Тогда я не выдержала: ты же себя называешь марксистом, Хасинто! Ты же себя называешь поэтом, а делаешь подобные заявления! Ты же хотел революцию совершить! Чем? Прибаутками и приговорками? Хасинто отвечал, что, откровенно говоря, он уже давно не хочет ничего совершать, но если уж подаваться в ту степь, то, представь, прибаутками. С песней и пляской. Да и вообще, чего я митингую, как будто это я пропала в Никарагуа? С чего вообще я взяла, что он там потерялся? Может, он сам захотел остаться? В конце концов, не об этом ли мы мечтали в семьдесят пятом году? Да все мы мечтали туда просто переселиться!
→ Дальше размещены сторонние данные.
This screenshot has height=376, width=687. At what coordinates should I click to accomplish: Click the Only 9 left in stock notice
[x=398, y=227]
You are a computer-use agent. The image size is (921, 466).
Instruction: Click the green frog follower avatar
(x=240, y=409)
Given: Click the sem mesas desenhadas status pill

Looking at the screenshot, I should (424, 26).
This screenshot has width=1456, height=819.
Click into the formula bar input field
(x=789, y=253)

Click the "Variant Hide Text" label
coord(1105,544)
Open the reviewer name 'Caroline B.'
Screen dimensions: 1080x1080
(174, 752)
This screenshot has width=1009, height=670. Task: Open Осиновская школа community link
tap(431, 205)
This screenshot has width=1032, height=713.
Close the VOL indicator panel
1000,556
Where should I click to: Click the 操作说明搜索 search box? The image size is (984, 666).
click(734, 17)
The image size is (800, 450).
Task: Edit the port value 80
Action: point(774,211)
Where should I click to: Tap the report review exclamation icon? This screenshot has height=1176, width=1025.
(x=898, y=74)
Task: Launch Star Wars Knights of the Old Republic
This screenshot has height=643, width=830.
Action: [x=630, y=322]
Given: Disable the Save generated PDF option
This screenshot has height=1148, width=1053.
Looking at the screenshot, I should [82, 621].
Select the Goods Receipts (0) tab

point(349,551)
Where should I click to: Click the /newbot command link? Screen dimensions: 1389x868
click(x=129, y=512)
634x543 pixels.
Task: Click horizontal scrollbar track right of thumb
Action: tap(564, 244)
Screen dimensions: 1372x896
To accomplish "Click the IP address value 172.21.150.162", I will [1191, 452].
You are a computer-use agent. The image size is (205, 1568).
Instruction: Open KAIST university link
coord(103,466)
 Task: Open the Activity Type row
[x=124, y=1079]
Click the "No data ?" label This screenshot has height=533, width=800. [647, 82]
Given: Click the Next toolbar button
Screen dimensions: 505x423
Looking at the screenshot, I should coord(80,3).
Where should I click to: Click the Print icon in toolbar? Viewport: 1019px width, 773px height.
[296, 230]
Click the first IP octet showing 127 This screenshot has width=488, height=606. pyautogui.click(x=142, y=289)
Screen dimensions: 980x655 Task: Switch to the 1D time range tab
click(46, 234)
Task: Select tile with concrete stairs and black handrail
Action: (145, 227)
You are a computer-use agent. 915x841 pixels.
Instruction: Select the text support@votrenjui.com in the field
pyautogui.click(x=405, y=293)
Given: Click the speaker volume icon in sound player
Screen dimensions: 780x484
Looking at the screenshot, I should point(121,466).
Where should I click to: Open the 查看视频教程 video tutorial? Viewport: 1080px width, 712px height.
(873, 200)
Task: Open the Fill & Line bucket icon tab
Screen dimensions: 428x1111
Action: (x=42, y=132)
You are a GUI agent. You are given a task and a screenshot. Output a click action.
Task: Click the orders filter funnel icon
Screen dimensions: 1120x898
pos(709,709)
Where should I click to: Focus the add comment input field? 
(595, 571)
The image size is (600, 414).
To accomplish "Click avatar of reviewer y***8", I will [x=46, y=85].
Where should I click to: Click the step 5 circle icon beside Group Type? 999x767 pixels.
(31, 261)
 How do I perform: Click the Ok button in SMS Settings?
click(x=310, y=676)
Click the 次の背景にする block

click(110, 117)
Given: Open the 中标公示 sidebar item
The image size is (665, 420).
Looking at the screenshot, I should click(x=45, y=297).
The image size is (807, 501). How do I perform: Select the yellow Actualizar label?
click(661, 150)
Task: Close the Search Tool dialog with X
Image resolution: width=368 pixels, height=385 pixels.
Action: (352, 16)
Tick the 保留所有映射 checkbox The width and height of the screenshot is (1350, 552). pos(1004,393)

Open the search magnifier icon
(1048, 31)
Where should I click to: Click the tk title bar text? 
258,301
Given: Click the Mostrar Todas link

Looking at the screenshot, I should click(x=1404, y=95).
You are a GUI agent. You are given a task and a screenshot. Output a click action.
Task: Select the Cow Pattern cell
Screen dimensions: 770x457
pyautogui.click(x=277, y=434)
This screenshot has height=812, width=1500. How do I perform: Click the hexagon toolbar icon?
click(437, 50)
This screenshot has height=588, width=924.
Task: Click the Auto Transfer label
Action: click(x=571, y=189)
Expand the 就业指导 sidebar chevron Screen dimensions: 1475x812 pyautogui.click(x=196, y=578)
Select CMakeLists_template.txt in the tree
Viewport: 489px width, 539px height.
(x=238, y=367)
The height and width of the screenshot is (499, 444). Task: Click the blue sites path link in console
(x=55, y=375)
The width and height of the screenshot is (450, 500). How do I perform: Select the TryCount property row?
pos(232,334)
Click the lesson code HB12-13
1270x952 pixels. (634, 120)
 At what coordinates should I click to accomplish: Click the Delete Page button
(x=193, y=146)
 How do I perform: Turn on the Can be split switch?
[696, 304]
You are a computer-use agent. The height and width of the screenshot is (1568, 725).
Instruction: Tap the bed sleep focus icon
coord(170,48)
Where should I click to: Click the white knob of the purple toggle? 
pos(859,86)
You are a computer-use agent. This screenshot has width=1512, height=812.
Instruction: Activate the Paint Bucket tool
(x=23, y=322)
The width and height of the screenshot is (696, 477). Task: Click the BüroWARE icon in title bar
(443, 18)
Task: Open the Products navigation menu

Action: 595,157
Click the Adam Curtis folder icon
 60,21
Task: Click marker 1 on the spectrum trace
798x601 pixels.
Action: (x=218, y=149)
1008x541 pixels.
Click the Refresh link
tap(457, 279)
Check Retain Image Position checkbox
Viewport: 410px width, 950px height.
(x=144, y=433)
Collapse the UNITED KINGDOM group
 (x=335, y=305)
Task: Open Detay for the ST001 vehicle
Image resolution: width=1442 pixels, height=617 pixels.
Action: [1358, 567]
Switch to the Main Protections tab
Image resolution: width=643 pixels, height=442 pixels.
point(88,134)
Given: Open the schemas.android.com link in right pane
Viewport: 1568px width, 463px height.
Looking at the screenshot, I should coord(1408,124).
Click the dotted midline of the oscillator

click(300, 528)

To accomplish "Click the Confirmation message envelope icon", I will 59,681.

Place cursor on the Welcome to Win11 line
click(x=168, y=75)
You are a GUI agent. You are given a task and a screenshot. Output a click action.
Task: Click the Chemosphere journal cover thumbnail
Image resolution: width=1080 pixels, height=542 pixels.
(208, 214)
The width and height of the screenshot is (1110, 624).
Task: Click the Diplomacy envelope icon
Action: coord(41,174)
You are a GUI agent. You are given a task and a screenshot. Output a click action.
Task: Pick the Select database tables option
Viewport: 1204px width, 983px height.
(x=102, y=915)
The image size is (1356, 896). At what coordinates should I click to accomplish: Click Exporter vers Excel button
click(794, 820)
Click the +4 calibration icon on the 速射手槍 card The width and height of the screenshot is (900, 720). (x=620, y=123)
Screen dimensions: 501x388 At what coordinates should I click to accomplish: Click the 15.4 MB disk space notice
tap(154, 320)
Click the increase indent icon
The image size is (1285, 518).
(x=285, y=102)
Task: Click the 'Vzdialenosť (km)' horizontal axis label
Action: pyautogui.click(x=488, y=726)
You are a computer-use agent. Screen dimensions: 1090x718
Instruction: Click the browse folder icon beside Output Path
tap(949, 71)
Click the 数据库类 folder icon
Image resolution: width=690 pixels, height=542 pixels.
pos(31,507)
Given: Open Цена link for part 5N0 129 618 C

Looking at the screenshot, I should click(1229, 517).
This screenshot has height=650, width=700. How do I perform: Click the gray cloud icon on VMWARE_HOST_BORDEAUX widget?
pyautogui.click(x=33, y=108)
Семьдесят пятый год, подумала я, Франс ещё не родился, я попробовала вспомнить, какой тогда был Улисес, какой был Артуро Белано, но перед глазами возникло только лицо Хасинто, улыбка беззубого ангела, меня охватила такая нежность, что захотелось его немедленно обнять, и его, и Франса, сказать, как я их обоих люблю, но я тут же вспомнила маму Улисеса и подумала, что никто не имеет права скрывать от неё, где находится её сын, и так эта бедная женщина столько настрадалась, и я снова принялась долбить, позвони, Хасинто, хотя б позвони, расскажи всё, что знаешь, и опять Хасинто сказал, что не хочет лезть не в своё дело, что не хочет ни делать, ни кому-то навязывать преждевременных выводов, тогда я сказала: побудь с Франсом, я скоро вернусь, и он промолчал, а когда я взяла сумку и уже открывала дверь, он сказал: постарайся хотя бы не устраивать панику. Я ответила: всё, что я собираюсь сказать, это то, что её сын находится сейчас за пределами Мексики.
[34] ИРП (исп. PRI, Partido Revolucionario Instilucional) — Институционно-революционная партия, под разными названиями пробывшая в Мексике у власти 71 год и фактически имеющая статус государственной правящей партии.
[35] Гвайябера (исп. guyabera) — куртка из лёгкой ткани
[36] «Гиганте» — сеть супермаркетов.